# Aim of the exercise
Please give the lines below as a numbered list, starting with the line containing "How do I perform: Open" and going on through the line containing "基本信息 in the", with blank lines left out. Don't include the pictures.
═══ Exercise material
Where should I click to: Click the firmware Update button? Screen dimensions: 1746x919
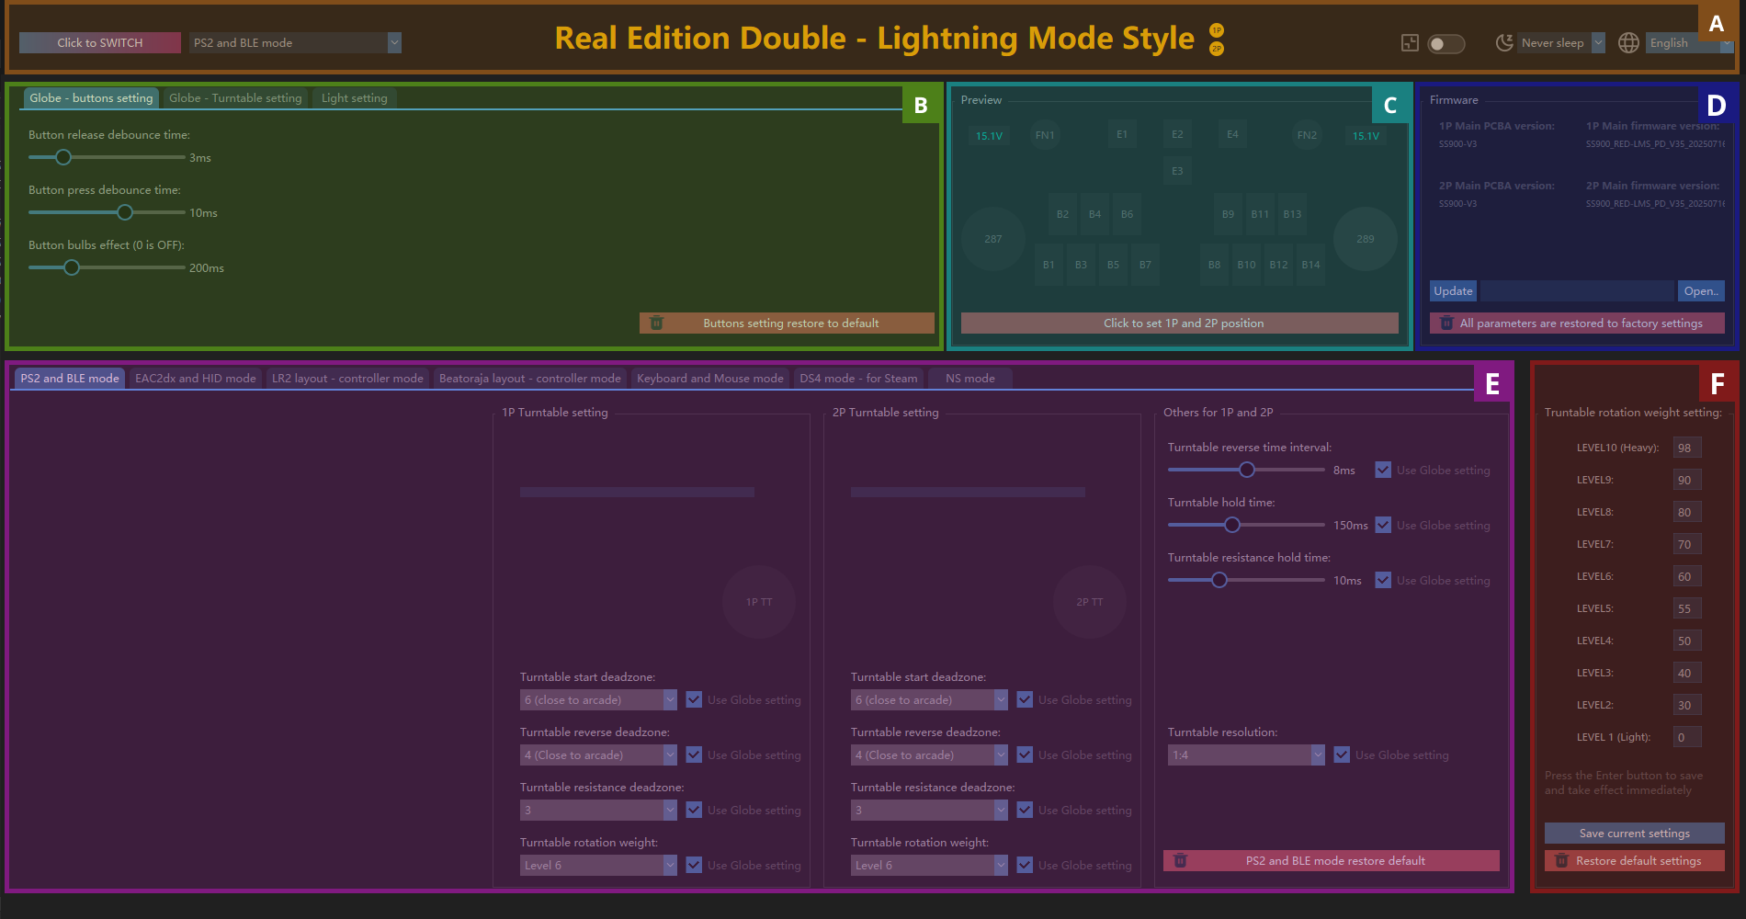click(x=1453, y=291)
══════
═══ Exercise material
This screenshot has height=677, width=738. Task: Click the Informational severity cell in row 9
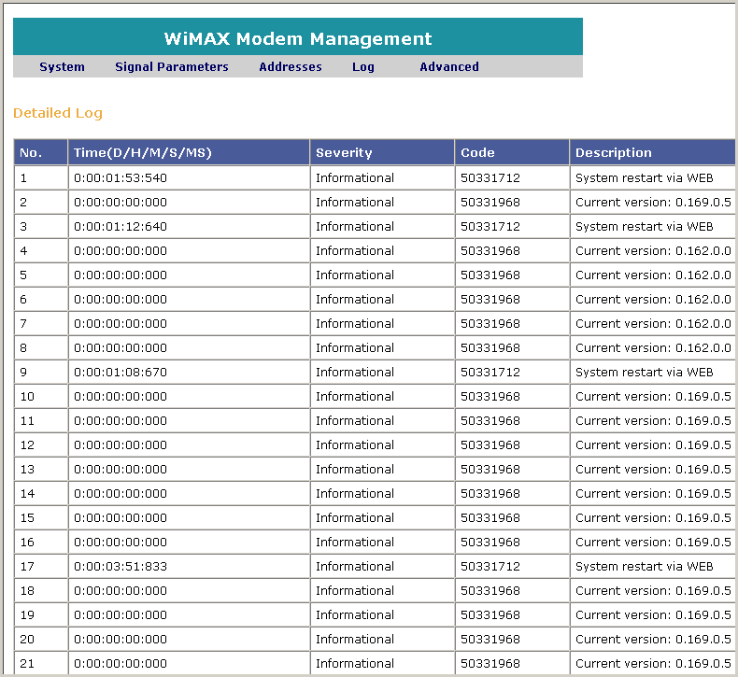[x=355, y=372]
══════
═══ Exercise material
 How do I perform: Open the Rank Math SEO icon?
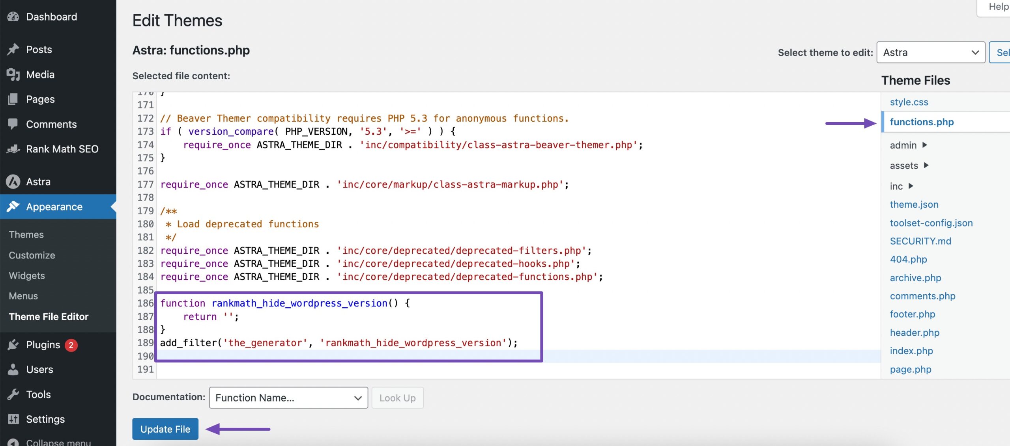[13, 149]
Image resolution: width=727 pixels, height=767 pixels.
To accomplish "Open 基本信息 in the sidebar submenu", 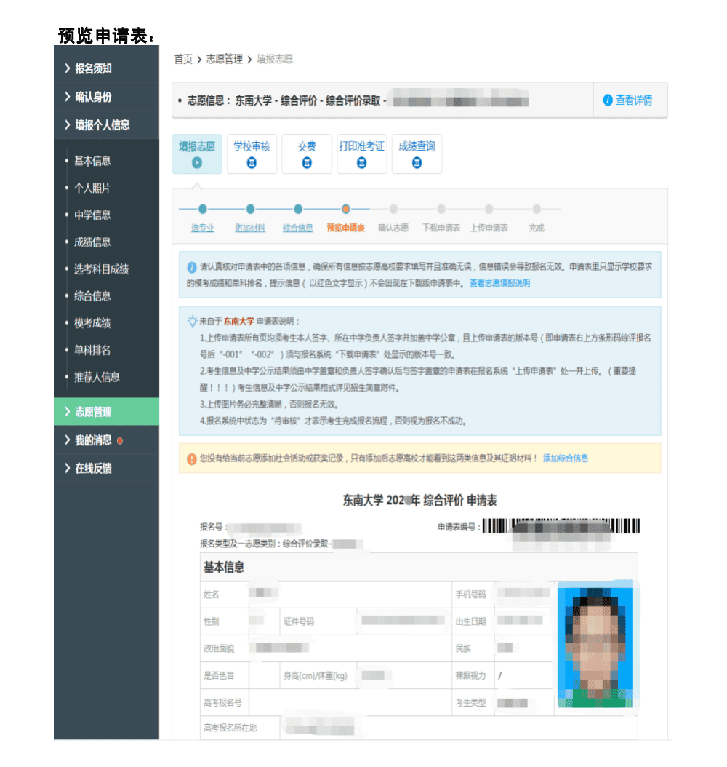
══════
# Answer
1.  How do I perform: Open the Rank Math SEO icon?
2. [13, 149]
3. Image resolution: width=727 pixels, height=767 pixels.
4. To accomplish "Open 基本信息 in the sidebar submenu", 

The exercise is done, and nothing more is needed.